Tutorial: Build a Scalable Question Answering System


  • Level: Beginner
  • Time to complete: 20 minutes
  • Nodes Used: ElasticsearchDocumentStore, BM25Retriever, FARMReader
  • Goal: After completing this tutorial, you’ll have built a scalable search system that runs on text files and can answer questions about Game of Thrones. You’ll then be able to expand this system for your needs.

Overview

Learn how to set up a question answering system that can search through complex knowledge bases and highlight answers to questions such as “Who is the father of Arya Stark?”. In this tutorial, we’ll work on a set of Wikipedia pages about Game of Thrones, but you can adapt it to search through internal wikis or a collection of financial reports, for example.

This tutorial introduces you to all the concepts needed to build such a question answering system. It also uses Haystack components, such as indexing pipelines, querying pipelines, and DocumentStores backed by external database services.

Let’s learn how to build a question answering system and discover more about the marvelous seven kingdoms!

Preparing the Colab Environment

Installing Haystack

To start, let’s install the latest release of Haystack with pip:

%%bash

pip install --upgrade pip
pip install farm-haystack[colab]

Set the logging level to INFO:

import logging

logging.basicConfig(format="%(levelname)s - %(name)s -  %(message)s", level=logging.WARNING)
logging.getLogger("haystack").setLevel(logging.INFO)

Initializing the ElasticsearchDocumentStore

A DocumentStore stores the Documents that the question answering system uses to find answers to your questions. Here, we’re using the ElasticsearchDocumentStore which connects to a running Elasticsearch service. It’s a fast and scalable text-focused storage option. This service runs independently from Haystack and persists even after the Haystack program has finished running. To learn more about the DocumentStore and the different types of external databases that we support, see DocumentStore.

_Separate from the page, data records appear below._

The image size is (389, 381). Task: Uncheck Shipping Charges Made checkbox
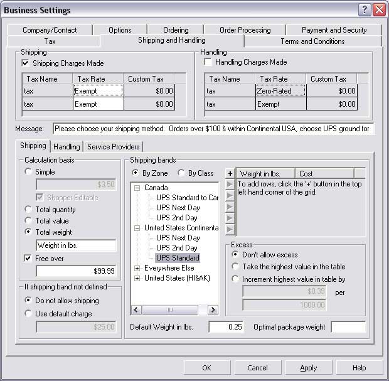26,63
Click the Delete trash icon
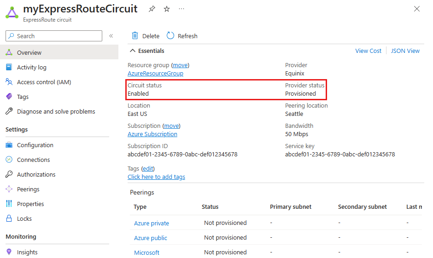 click(x=135, y=36)
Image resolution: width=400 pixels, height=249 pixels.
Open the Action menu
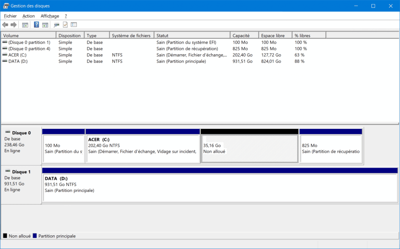(29, 16)
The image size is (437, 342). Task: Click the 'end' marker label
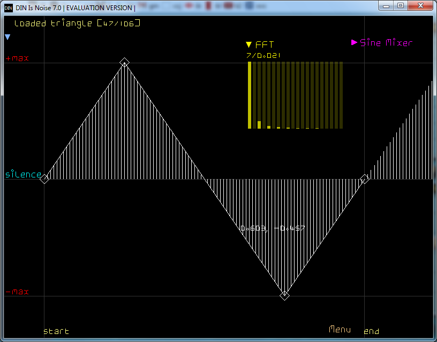(x=372, y=331)
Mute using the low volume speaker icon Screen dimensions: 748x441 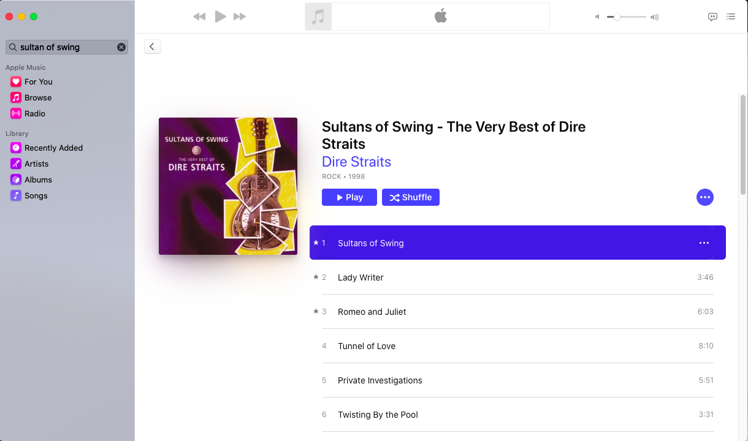coord(597,17)
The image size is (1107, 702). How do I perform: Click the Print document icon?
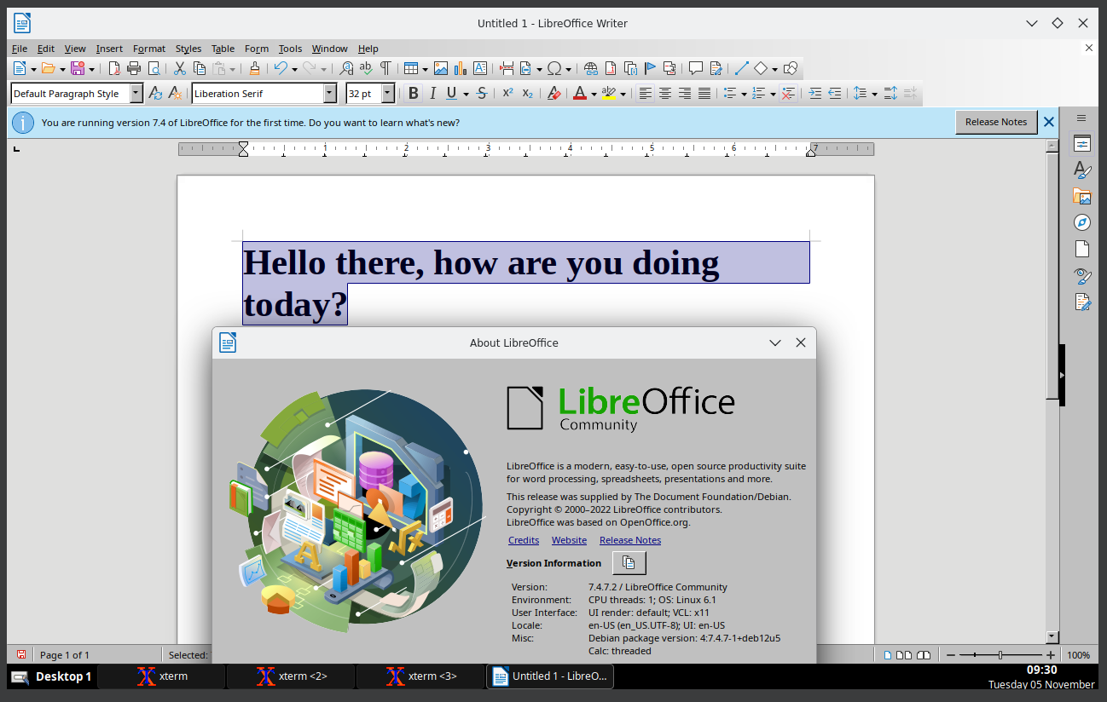[134, 68]
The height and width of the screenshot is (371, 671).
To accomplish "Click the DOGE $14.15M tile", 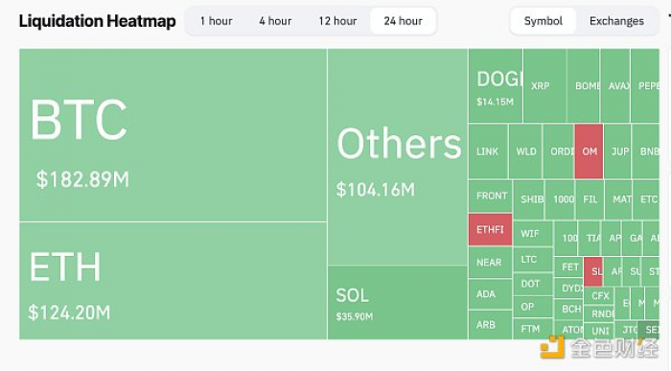I will point(496,85).
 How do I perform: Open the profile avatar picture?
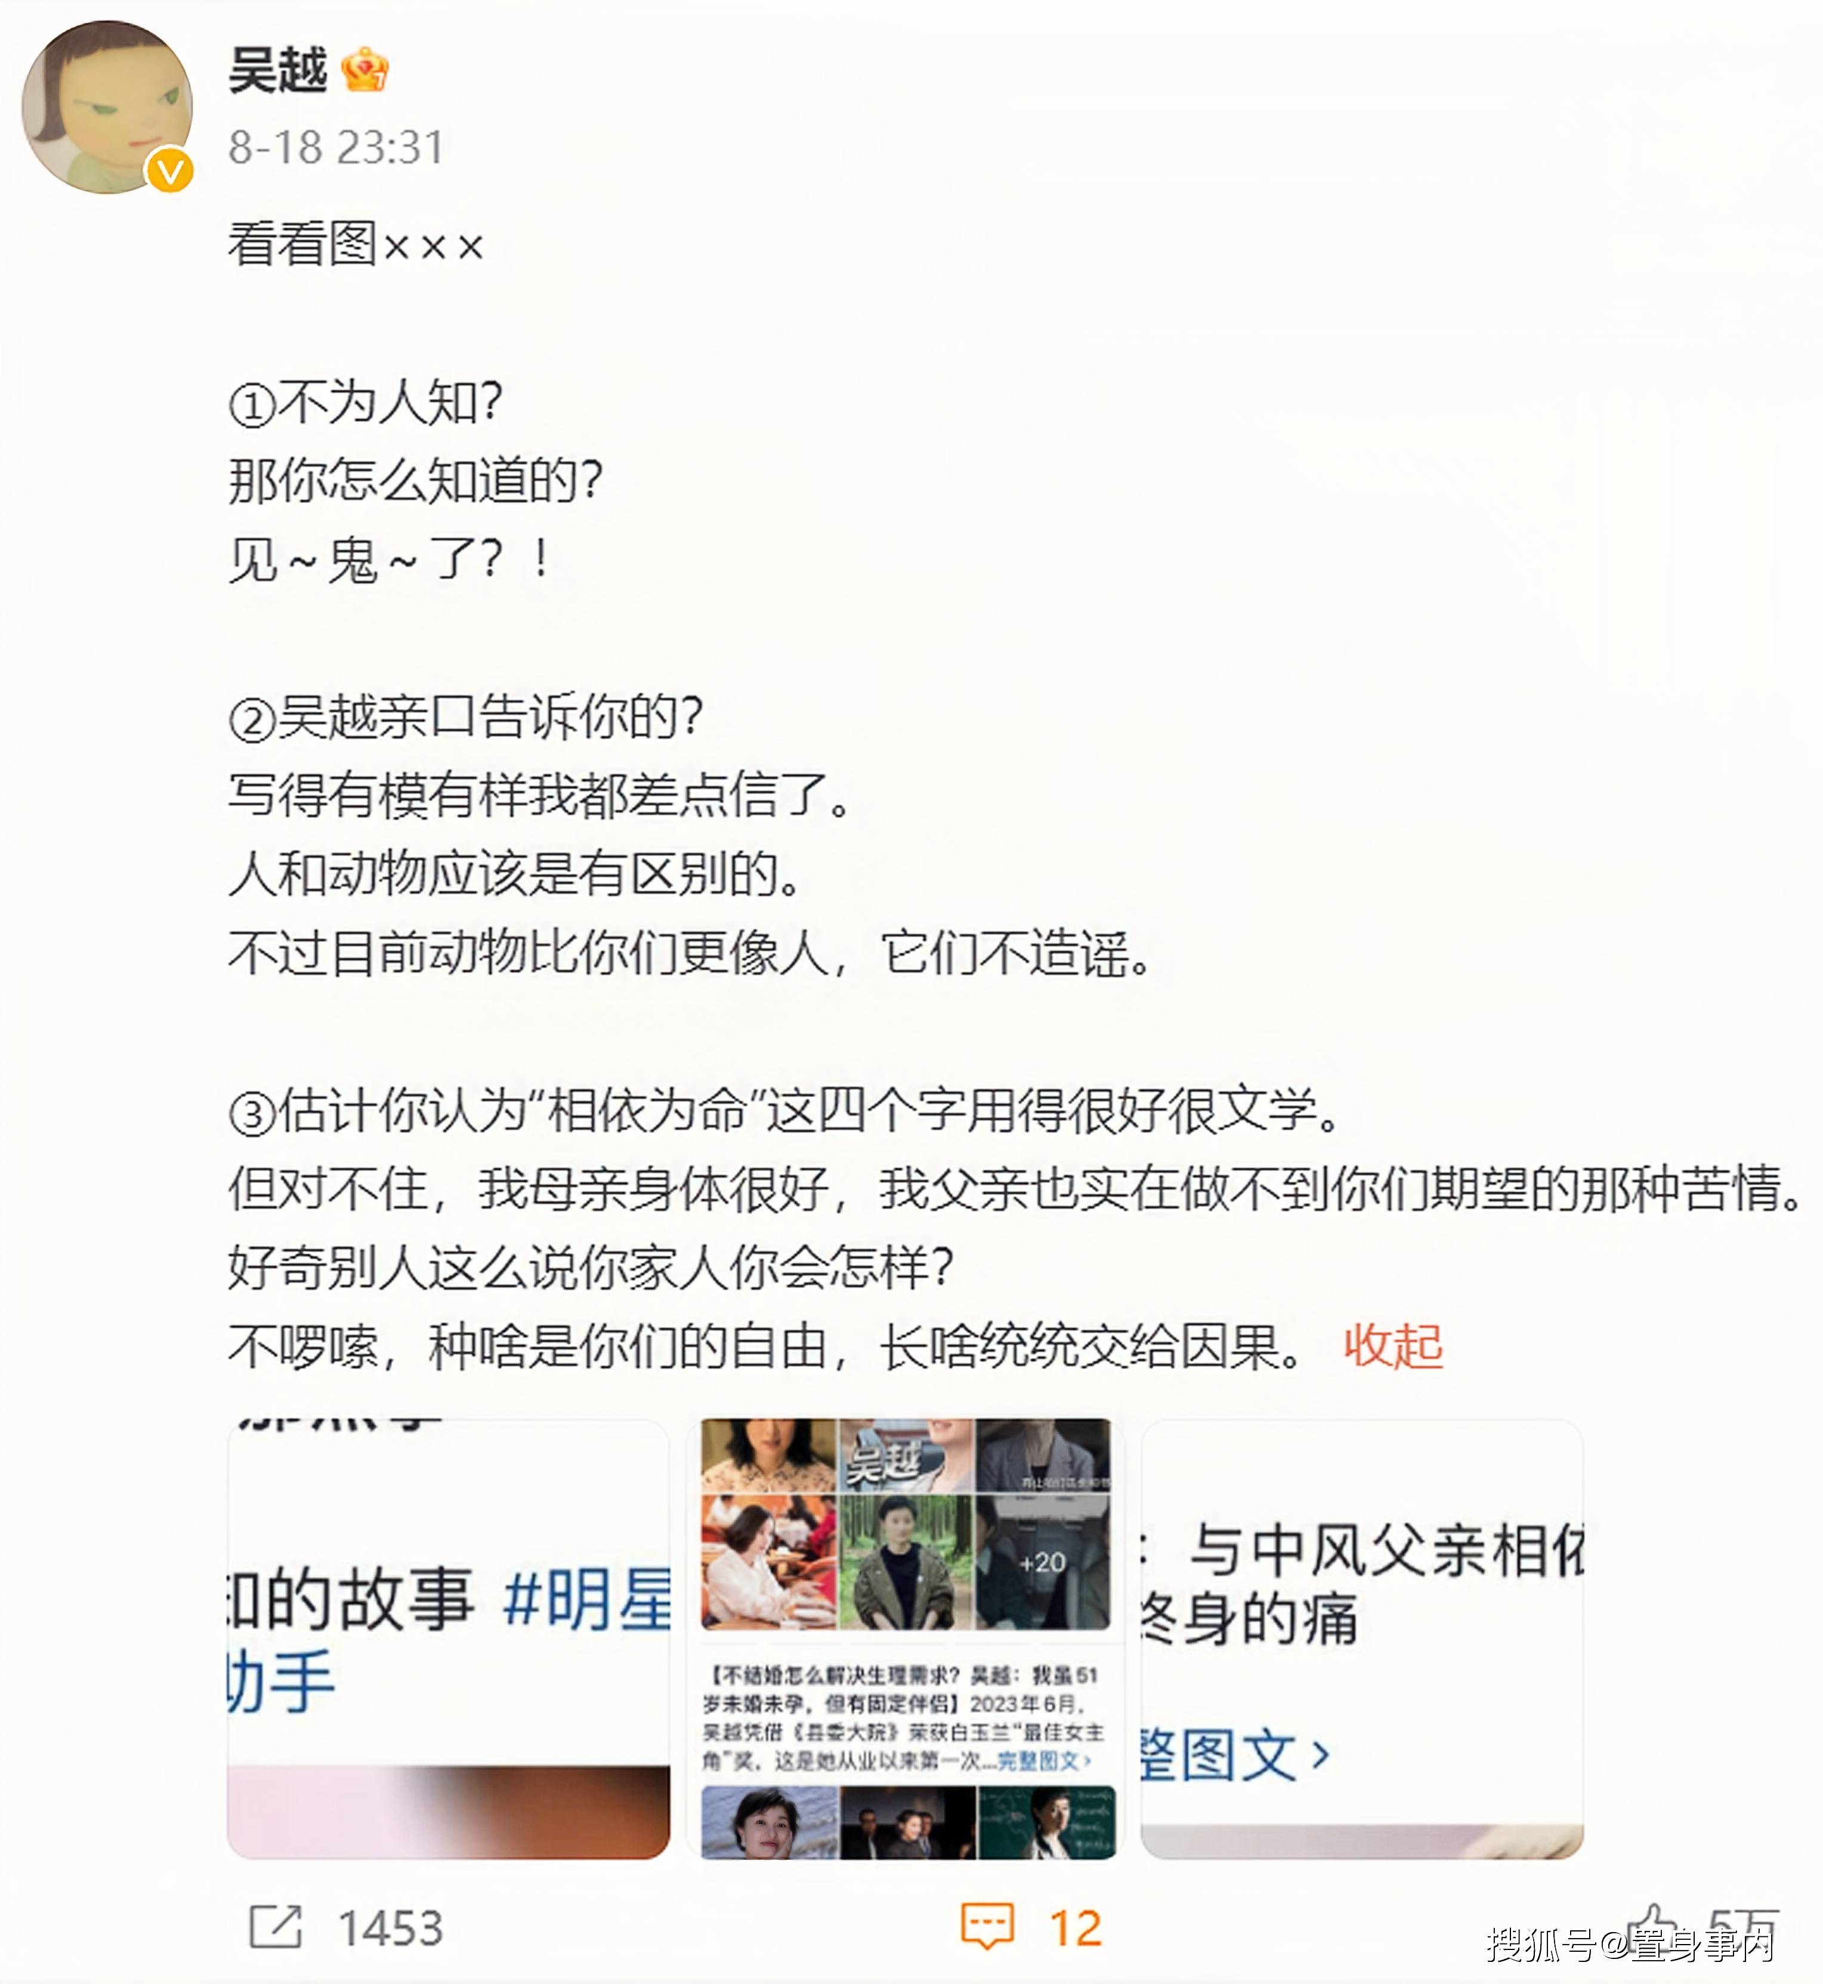pos(107,107)
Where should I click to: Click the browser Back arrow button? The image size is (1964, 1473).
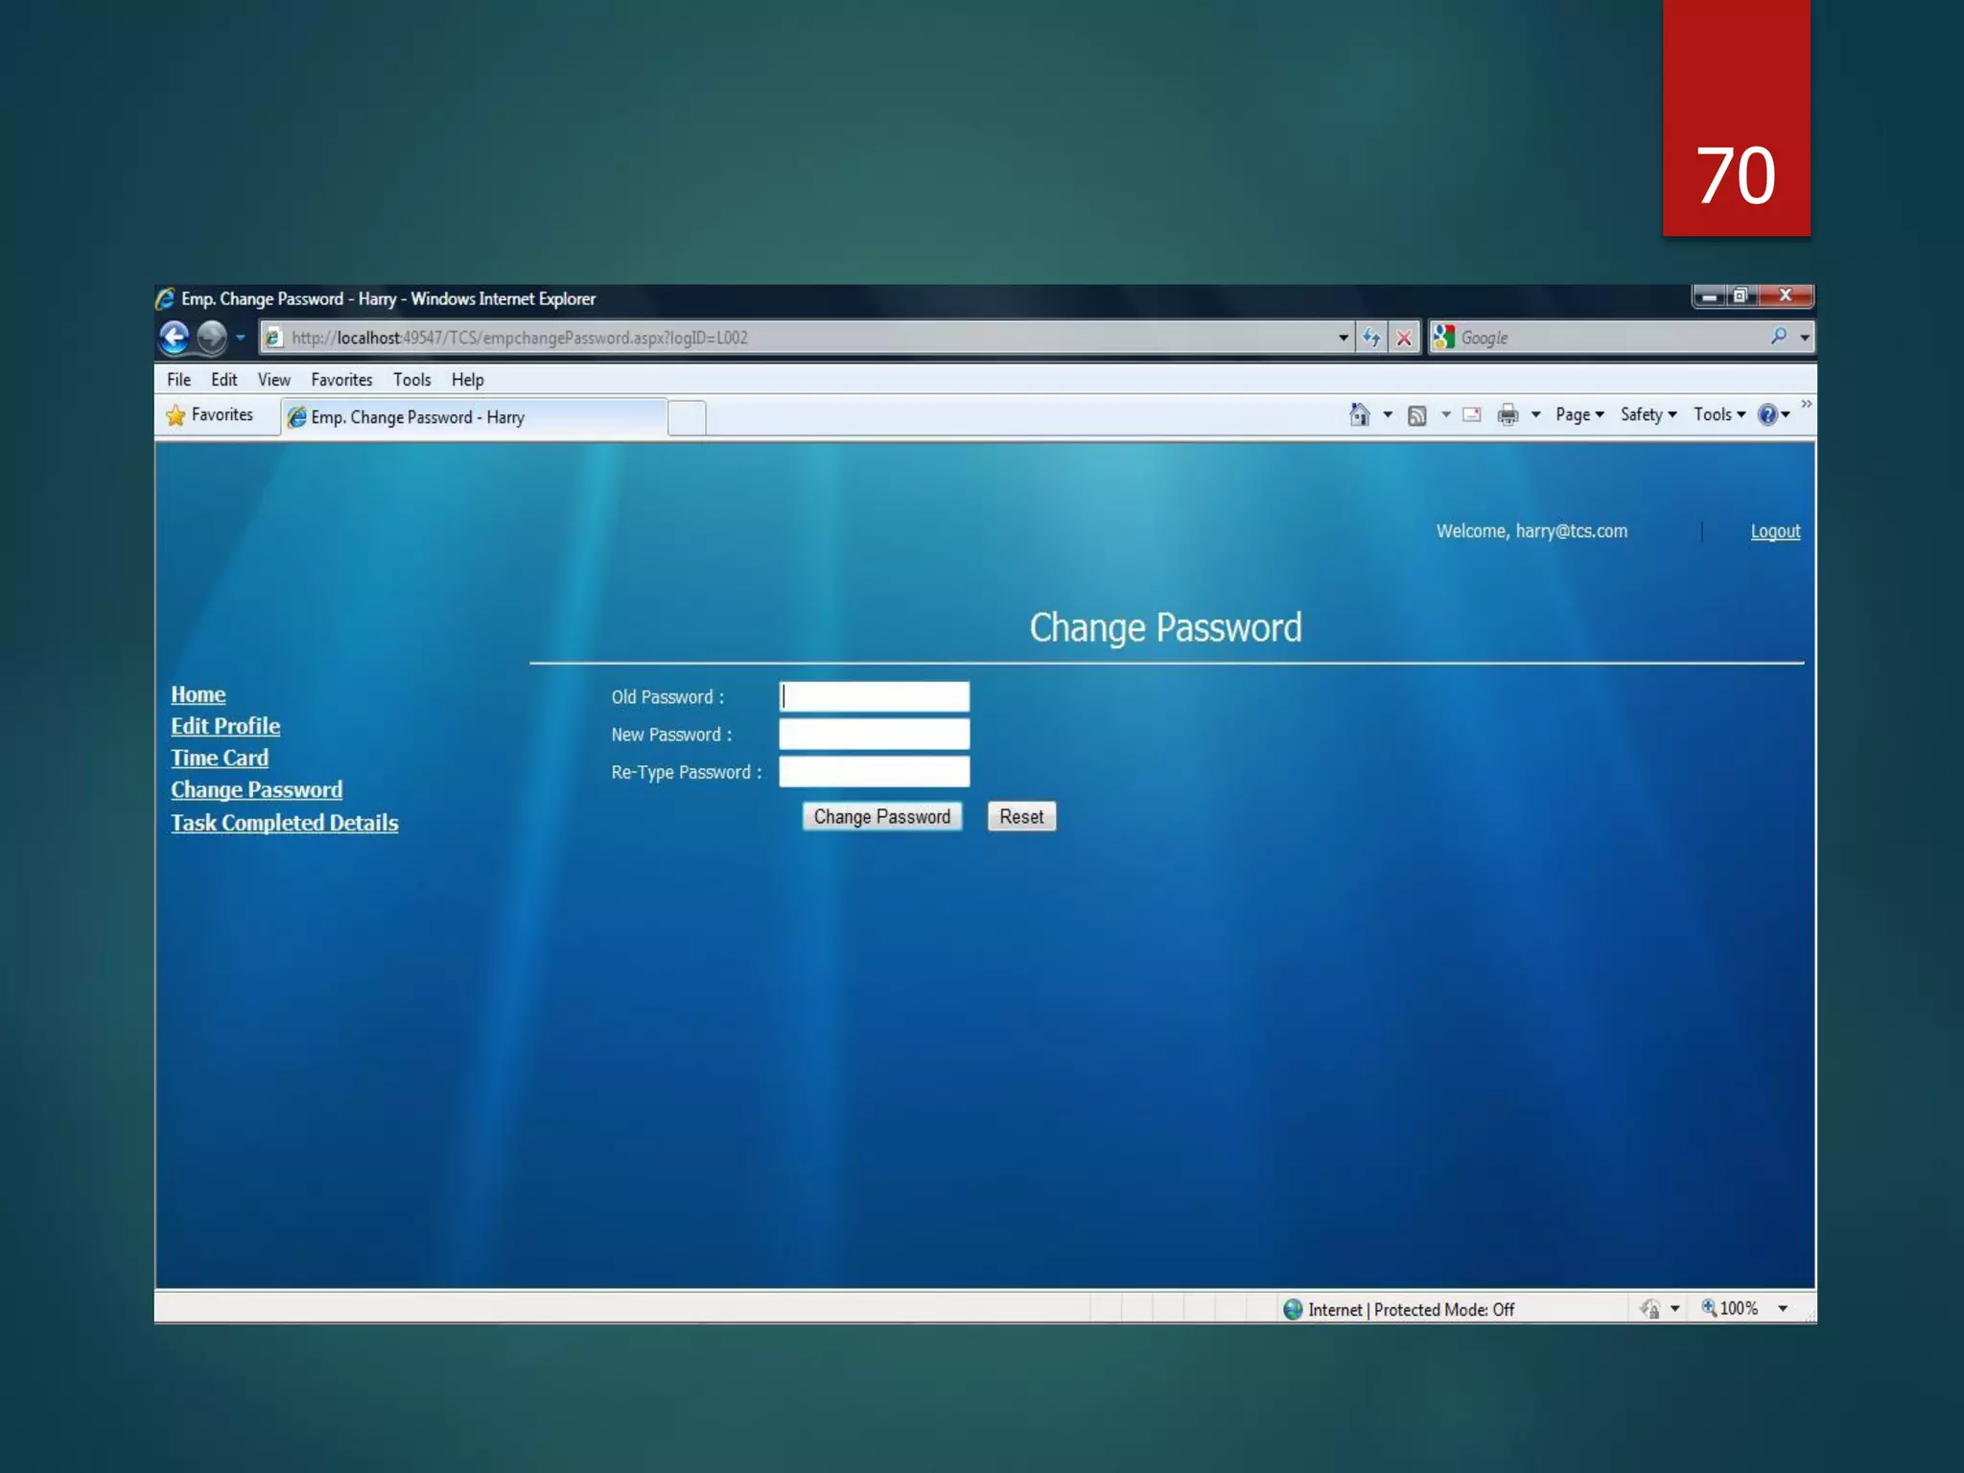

  1. Download, extract, and set the permissions for the Elasticsearch installation image:
%%bash

wget https://artifacts.elastic.co/downloads/elasticsearch/elasticsearch-7.9.2-linux-x86_64.tar.gz -q
tar -xzf elasticsearch-7.9.2-linux-x86_64.tar.gz
chown -R daemon:daemon elasticsearch-7.9.2
  1. Start the server:
%%bash --bg

sudo -u daemon -- elasticsearch-7.9.2/bin/elasticsearch

If you are working in an environment where Docker is available, you can also start Elasticsearch using Docker. You can do this manually, or using our launch_es() utility function.

  1. Wait 30 seconds for the server to fully start up:
import time
time.sleep(30)
  1. Initialize the ElasticsearchDocumentStore:
from haystack.utils import launch_es
launch_es()
import os
from haystack.document_stores import ElasticsearchDocumentStore

# Get the host where Elasticsearch is running, default to localhost
host = os.environ.get("ELASTICSEARCH_HOST", "localhost")

document_store = ElasticsearchDocumentStore(
    host=host,
    username="",
    password="",
    index="document"
)

ElasticsearchDocumentStore is up and running and ready to store the Documents.

Indexing Documents with a Pipeline

The next step is adding the files to the DocumentStore. The indexing pipeline turns your files into Document objects and writes them to the DocumentStore. Our indexing pipeline will have two nodes: TextConverter, which turns .txt files into Haystack Document objects, and PreProcessor, which cleans and splits the text within a Document.

Once we combine these nodes into a pipeline, the pipeline will ingest .txt file paths, preprocess them, and write them into the DocumentStore.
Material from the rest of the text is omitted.